Home Health & Hospice Week

Patient Privacy:

Know What Constitutes a Breach -- And What Doesn't

Encryption is your best friend when it comes to preventing breaches.

Don’t go through a resource-intensive — and potentially embarrassing — breach notification process if you don’t have to.

Before you can start identifying potential breaches at your organization, it’s important to know what the law says. “According to the Privacy Rule, a breach is any acquisition, access, use or disclosure in violation in the privacy rule — and that covers a lot,” said Jim Sheldon-Dean, director of compliance services with Lewis Creek Systems during a recent Eli-sponsored Audioeducator.com webinar “HIPAA Audits in 2015 — Being Prepared and Avoiding Penalties.”

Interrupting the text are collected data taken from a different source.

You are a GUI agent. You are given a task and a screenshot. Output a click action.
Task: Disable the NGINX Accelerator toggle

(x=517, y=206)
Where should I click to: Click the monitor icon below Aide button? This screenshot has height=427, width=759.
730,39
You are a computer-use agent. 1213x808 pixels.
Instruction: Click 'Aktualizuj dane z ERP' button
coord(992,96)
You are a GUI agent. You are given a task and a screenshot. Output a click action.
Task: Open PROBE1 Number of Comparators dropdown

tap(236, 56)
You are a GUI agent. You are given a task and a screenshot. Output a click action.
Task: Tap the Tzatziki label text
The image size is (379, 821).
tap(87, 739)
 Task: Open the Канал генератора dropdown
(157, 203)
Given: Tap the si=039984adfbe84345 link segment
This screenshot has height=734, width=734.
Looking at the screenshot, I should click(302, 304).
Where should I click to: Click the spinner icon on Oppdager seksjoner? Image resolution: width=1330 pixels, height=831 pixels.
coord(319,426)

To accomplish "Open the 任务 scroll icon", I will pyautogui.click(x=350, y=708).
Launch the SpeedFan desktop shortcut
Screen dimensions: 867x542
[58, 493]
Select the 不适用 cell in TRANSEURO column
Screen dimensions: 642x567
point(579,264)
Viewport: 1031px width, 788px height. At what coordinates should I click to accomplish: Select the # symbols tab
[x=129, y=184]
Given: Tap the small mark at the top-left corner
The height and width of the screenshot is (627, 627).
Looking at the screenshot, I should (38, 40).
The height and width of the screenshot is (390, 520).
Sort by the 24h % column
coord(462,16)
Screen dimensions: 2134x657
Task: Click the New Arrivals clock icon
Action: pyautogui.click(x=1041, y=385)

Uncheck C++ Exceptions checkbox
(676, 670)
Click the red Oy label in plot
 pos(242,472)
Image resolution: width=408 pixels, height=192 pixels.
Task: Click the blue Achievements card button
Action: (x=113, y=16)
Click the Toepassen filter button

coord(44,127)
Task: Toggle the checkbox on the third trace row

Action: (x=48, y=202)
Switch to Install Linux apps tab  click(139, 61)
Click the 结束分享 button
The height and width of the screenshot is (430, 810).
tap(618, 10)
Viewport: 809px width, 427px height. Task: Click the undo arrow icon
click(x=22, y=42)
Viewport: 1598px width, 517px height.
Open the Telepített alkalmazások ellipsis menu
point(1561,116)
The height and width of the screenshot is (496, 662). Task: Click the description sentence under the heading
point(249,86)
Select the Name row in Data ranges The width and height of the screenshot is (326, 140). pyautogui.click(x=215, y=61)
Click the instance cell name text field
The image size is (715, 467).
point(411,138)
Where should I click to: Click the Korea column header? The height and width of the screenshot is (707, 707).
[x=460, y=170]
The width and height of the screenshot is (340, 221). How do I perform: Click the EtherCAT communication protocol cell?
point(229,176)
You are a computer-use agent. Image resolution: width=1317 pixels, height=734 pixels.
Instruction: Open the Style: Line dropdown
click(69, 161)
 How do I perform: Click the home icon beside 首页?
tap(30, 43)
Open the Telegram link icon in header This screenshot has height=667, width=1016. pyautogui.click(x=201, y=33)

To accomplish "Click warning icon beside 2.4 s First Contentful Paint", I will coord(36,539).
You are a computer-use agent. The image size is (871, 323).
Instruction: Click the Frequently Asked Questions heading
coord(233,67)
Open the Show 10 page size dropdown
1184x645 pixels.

However, there are exceptions under which you aren’t required to report the breach, including the following, Sheldon-Dean added:

  • If the data is destroyed or secured according to HHS guidance. “Make sure you use good quality, secure encryption,” he said.
  • Unintentional internal use, in good faith. For instance, if you put a folder on the wrong desk and a clinician opens it, says, “Oh, these aren’t my patient’s notes, these belong to someone else” and closes it, you aren’t required to report that.
  • Inadvertent internal use, within job scope. For example, someone looks up the records for Mary Smith but opens the notes for the wrong Mary Smith, realizes her mistake, and then closes out.
  • Information cannot be retained. For instance, you lose a box of medical records and you find them the next day with the box still sealed the way you left them, and you know the information was not breached.

If you don’t meet these exceptions but you can prove there was a low probability of compromise based on your risk assessment, you may still be in the clear, Sheldon-Dean said. The risk assessment must include a detailing of what information was in the records, how well identified the PHI was, and whether its release would be “adverse to the individual.” You’ll also have to assess to whom it was disclosed, whether it was actually acquired or viewed and the extent of mitigation.

For instance: Suppose you fax a test result with just patient initials to the wrong physician. The physician calls you and says, “You meant to send this to someone else, we’re shredding it.” That’s a low probability of compromise, with very little identifying patient information on it, Sheldon-Dean says.